Here’s an article written by Joe Chielli, 

Mannequins for Fashion Catalog

.  I really enjoy his mix of humor and knowledge. Enjoy!

“Use me!” insisted the mannequins emphatically to the fashion marketing executive, “it will cost a fraction of what you will be paying with models. You won’t need makeup artists. It will be easier to control photography costs, and I can focus all the buyer’s attention on the clothes without the distraction of pretty faces and sexy bodies.”

“Don’t listen to that plastic dummy!”, countered the model. “Buyers want to see the clothes on real people. They are interested in what kind of person would wear the outfits. They enjoy looking at beautiful faces and sexy bodies. That’s part of the appeal. Everybody knows that sex sells, and there sure isn’t anything sexy about an empty, headless mold”.

The question is a fundamental one that should be considered carefully when marketing clothing. Should we shoot on models, mannequins, or simply lay out the clothing items and shoot things flat. As photographers we have shot fashion many different ways, sometimes even in combinations of models with layouts, or mannequins with layouts.

I think most photographers would agree that shooting fashion on models is by far the most exciting way to image clothing designs. The option of movement, the interaction with a real person, the appreciation of a model’s physical beauty and  charisma, all adding to the appeal of the clothing, are things that we photographers love about fashion photography.

The right model has a way of enhancing the effect of a design that a mannequin or a flat layout cannot possibly compete with. Shoppers do enjoy the story lines implicit in fashion editorials on location. Even with catalog shots in studio, the expressions of the models can be intriguing, and powerfully promote the sale of an outfit.

But, is it true that working with models is more expensive and time consuming than using mannequin? Remember that manikins are not free. One needs to rent or purchase the Mannequins, and depending on the size and quality of the Mannequin, renting or purchasing them can add up.

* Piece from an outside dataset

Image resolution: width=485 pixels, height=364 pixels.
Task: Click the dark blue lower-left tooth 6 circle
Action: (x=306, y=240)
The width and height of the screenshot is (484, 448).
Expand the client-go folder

Models do require makeup artists and stylists. Mannequins, however, only require stylists. But remember that models can dress themselves quickly. Mannequins are labor intensive in the sense that someone has to dress and undress them. It generally takes longer to dress and undress a Mannequin than it would take a model to put on and take off the same outfit.

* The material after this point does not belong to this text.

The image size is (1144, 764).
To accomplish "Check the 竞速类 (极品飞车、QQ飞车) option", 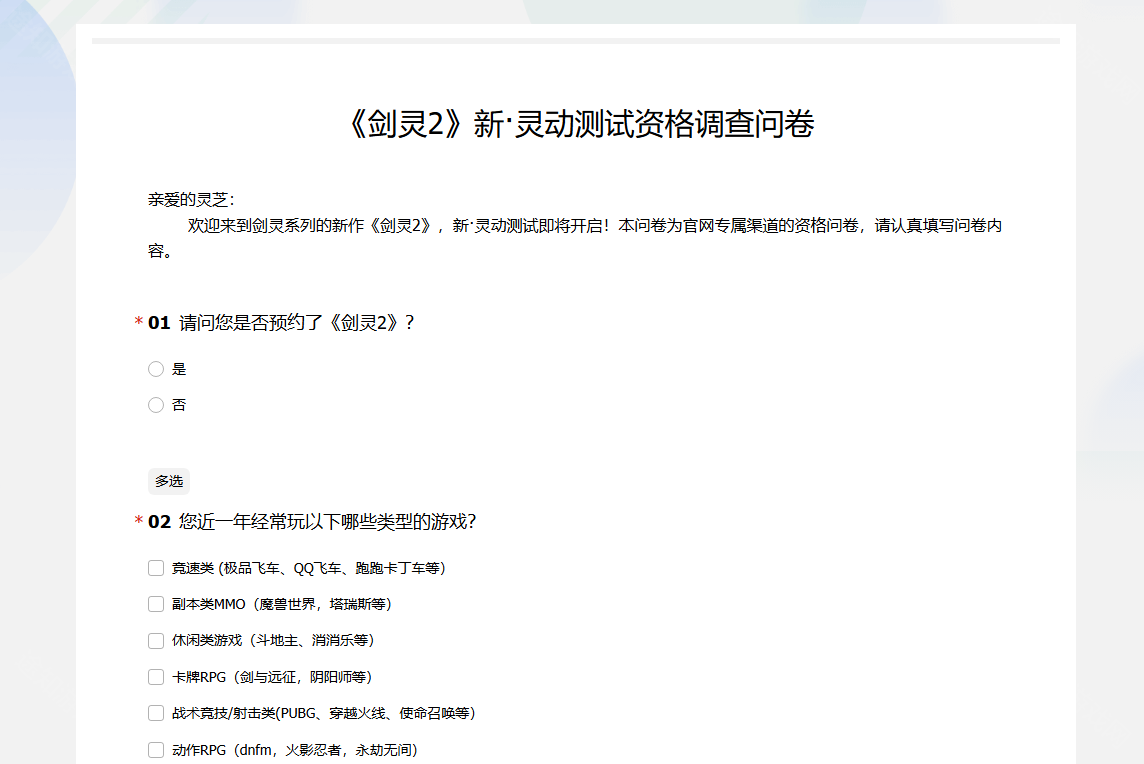I will tap(156, 567).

It is true that the time and number of images needed to photograph an outfit on a model is typically much greater than what would be needed photographing the same outfit on a manikin. Clearly with a manikin, variations of pose and expression are non-existent, so capturing an outfit to best advantage can usually be accomplished in a few shots. With models there is an infinite range of pose and expression to work with. There is a process of exploration whereby the photographer must have the skill to know when the photos needed to best feature the outfit have been taken.

The undeniable advantage of working with manikins is that all the attention of the buyer is focused on the clothing. There are no
distractions from the color, style, texture, and impact of the clothes themselves. There are no subliminal negativity factors based on the buyers’ distaste for the model because it reminds them of someone they dislike. With mannequins the seller can also side-step the ethnicity factor. Because age and ethnicity are much less apparent with manikins, the clothing is free to appeal to a much broader buyer demographic.

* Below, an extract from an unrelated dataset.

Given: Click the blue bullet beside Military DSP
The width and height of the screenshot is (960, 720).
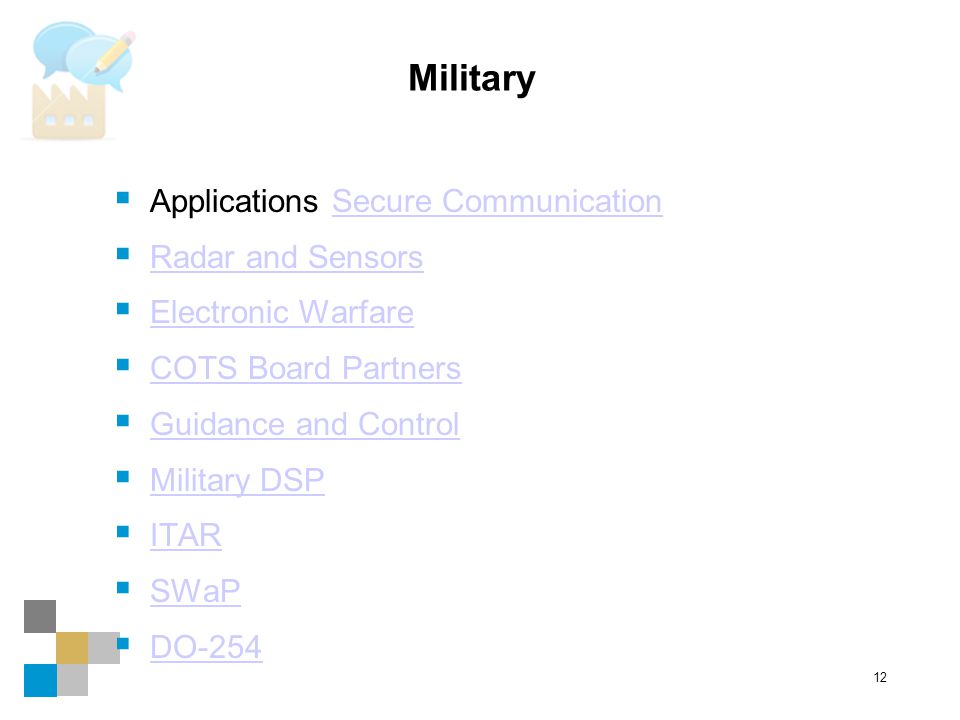Looking at the screenshot, I should [122, 476].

Consequently you can see that when one considers all the variables, the question of model or mannequin is complex. At Church Street Studios, we think the choice is best made by focusing on the kind of statement you want to make about your fashions. It is the fashion marketing person’s decision. If you are selling clothes with an attitude, you may prefer models. If you are selling clothes with amazing color and texture you may want to use manikins. The choice is yours. We are there to make it happen as you wish, with models, mannequins or both.